Tuesday, March 8, 2016

Games and Incentives in Instructional Design

Now is a good time to reflect on my experience with the Goblin program.  I have come to the conclusion that the lessons of Goblin are most likely to influence my design of incentive and grading systems for my classes.  I am not as likely to try to teach large sections of my course through games (though I still hold out some hope for the design of simulations and roleplaying exercises).

The discussion of incentive systems has convinced me to try out some alternative grading systems in my classes.  I would like to emulate the game design principles of having multiple paths to success and immediate feedback.  Specifically, I would like to go with a menu approach to assessment design with the opportunity for relatively quick feedback on smaller (targeted) assignments.

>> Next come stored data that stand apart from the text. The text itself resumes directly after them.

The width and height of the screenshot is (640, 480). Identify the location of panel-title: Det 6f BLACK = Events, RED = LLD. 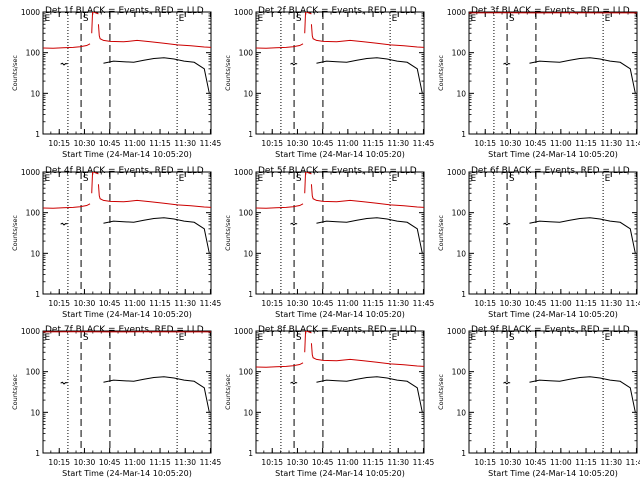
(550, 171).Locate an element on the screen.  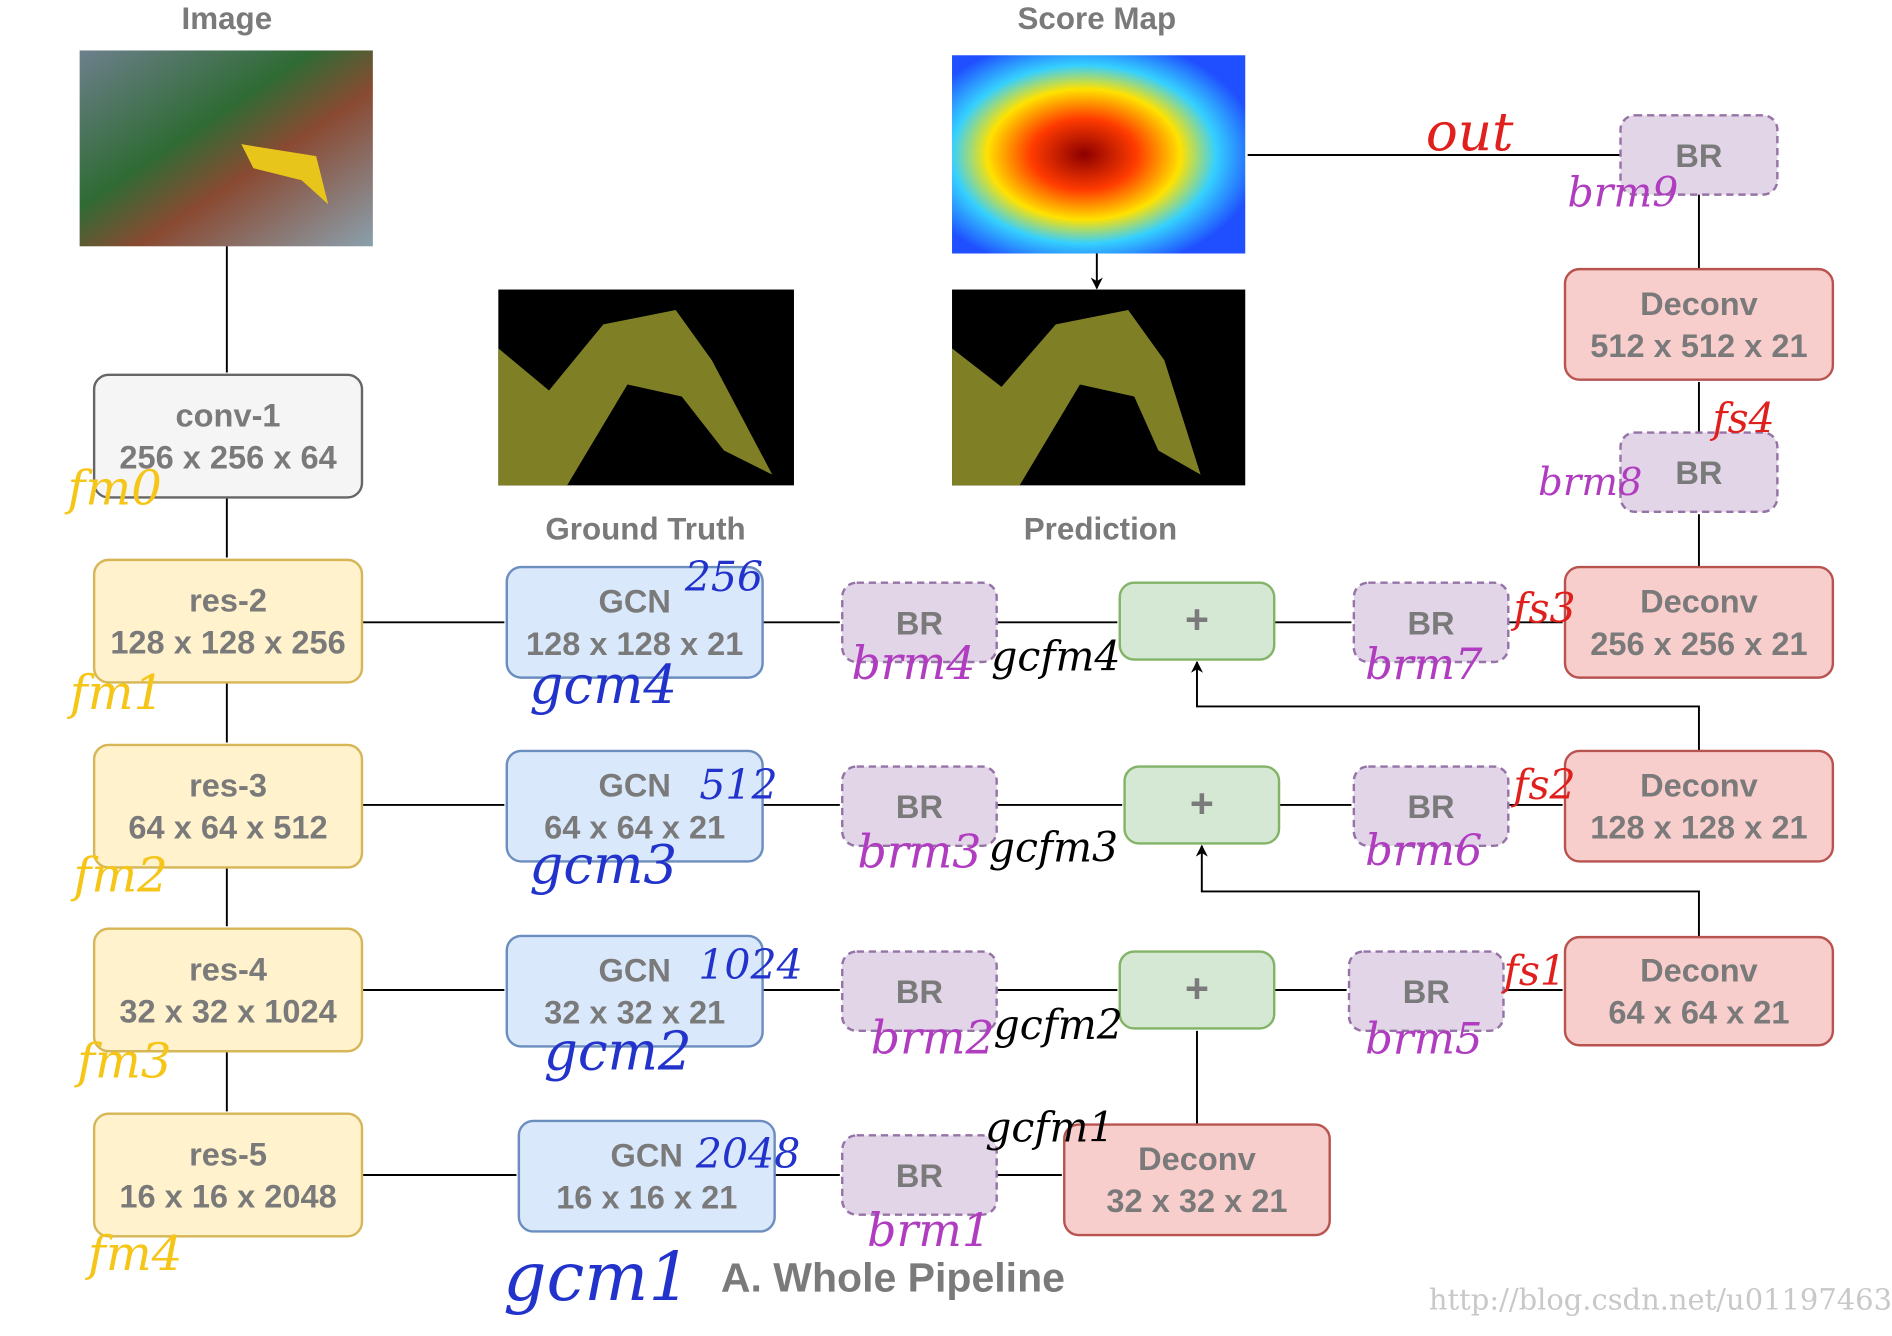
handwritten-note: brm4 is located at coordinates (913, 664).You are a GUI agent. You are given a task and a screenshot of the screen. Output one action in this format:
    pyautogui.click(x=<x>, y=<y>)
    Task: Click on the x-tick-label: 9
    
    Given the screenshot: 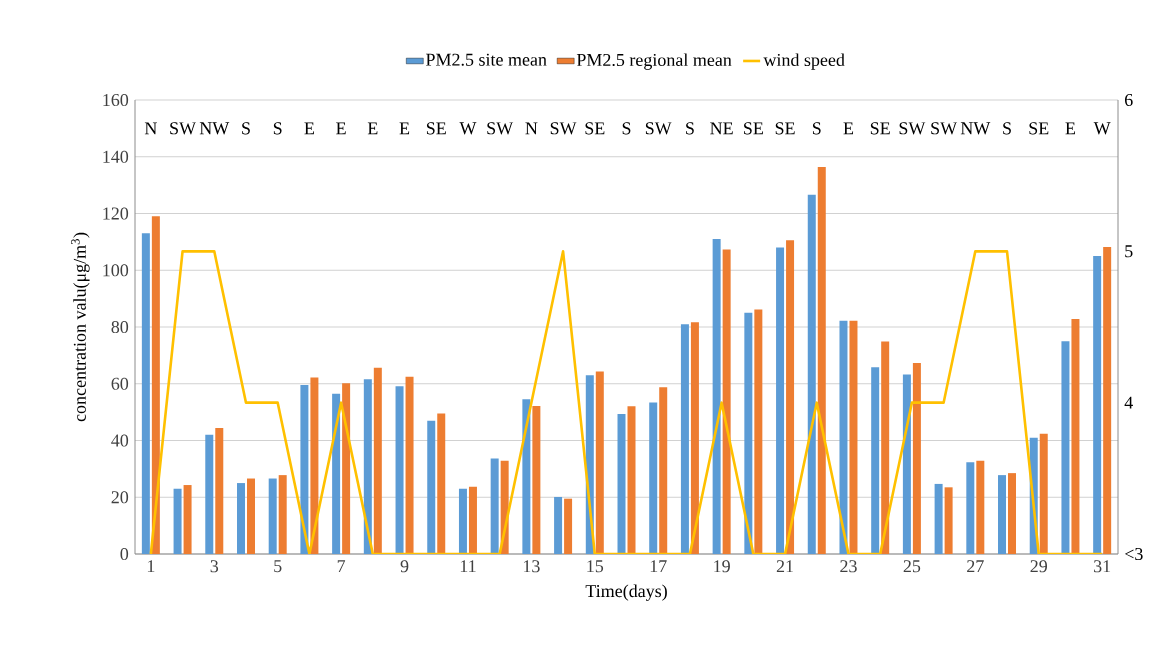 What is the action you would take?
    pyautogui.click(x=404, y=566)
    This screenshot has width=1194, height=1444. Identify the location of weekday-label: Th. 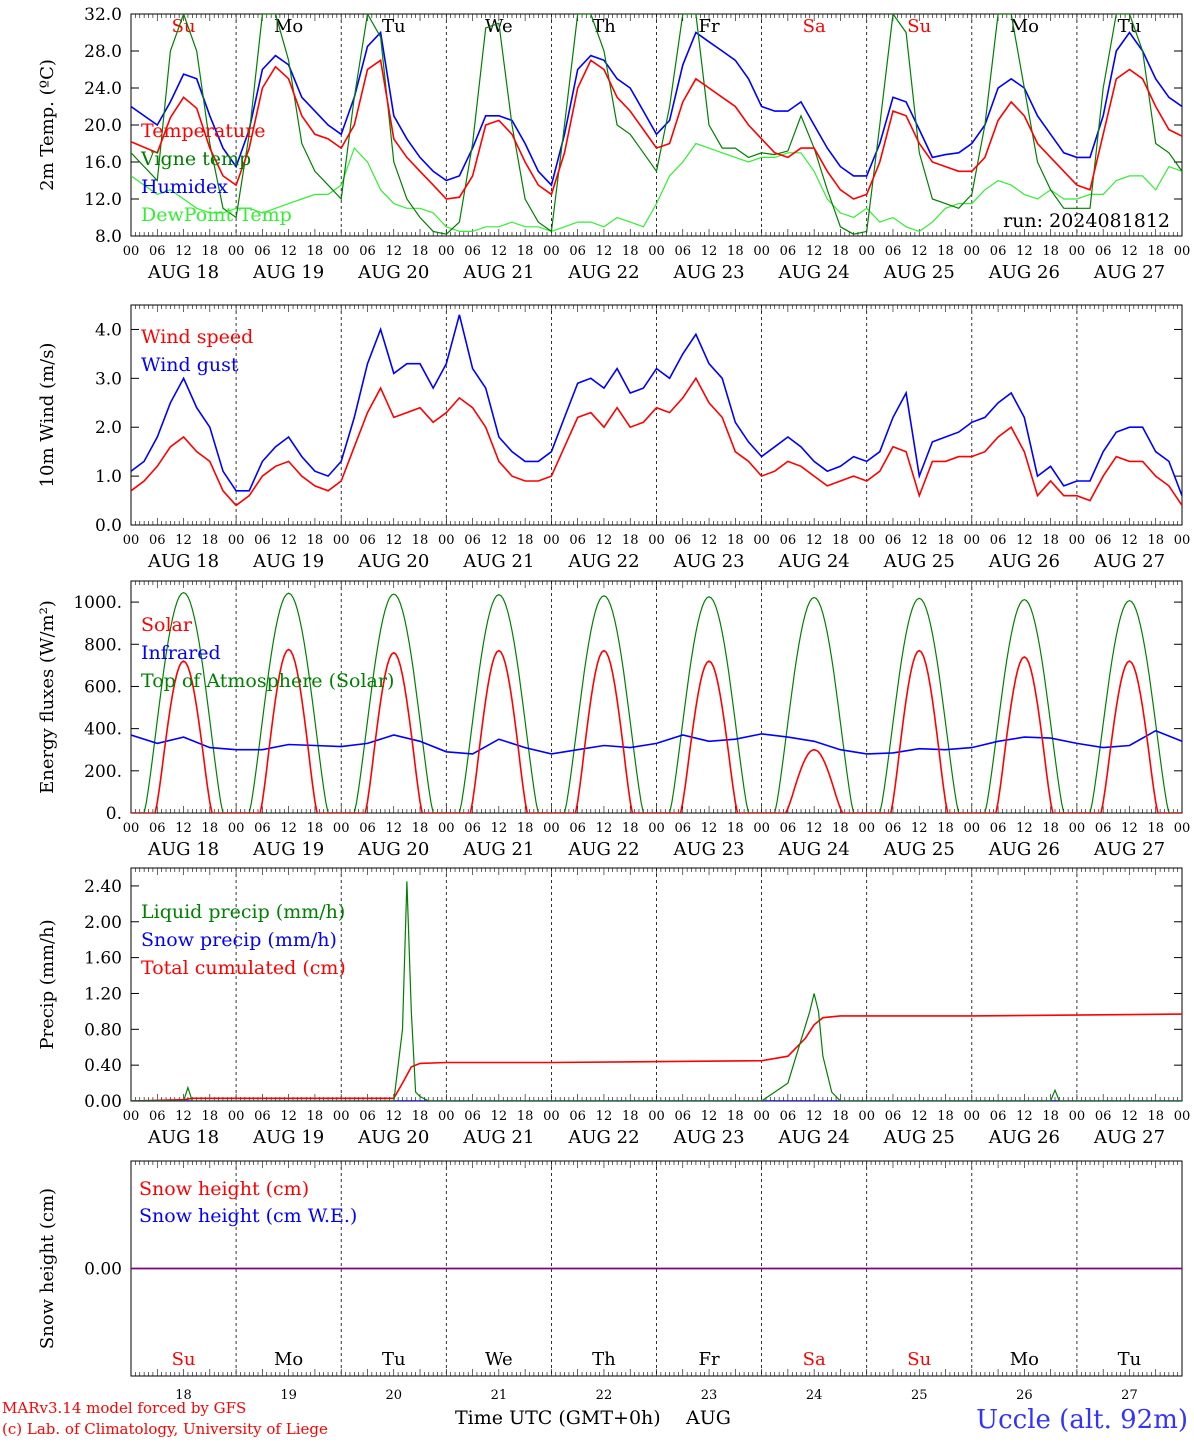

In my grant writing class, I could allow students to turn in various parts of the grant proposal at any time.  Hopefully I could turn these around quickly for feedback.  Students would realize their agency in deciding which elements to focus on and how to schedule their assignments.

I am also intrigued by the quick mention in the introduction to this section of a "badge" or "achievement" system.  I could design socially-recognized achievements for the class that go beyond the grading system.  This could involve assignments turned in first, for example.

I do still have some reservations about this approach.  I have used similar systems in the past on a smaller scale.  I asked students in one class to turn in six reaction papers through the semester.  I only said that they could not turn more than one in a week.  More than half of the students turned in papers every week for the last four weeks because they had put the papers off until then.  I eventually went with a model where they had to turn some number in before the mid-term to force a little bit of rationing through the semester -- as well as saving my sanity at the end of the semester.

I am also somewhat concerned about the menu system allowing people to avoid developing skills that they are scared of.  Most notably, I worry about people avoiding the quantitative skills if they can.  I could make the core assignments required with a menu for some significant portion.  I will have to think about that more.

The most important part of my experience with the Goblin program is inspiring me to rethink these sorts of instructional design issues.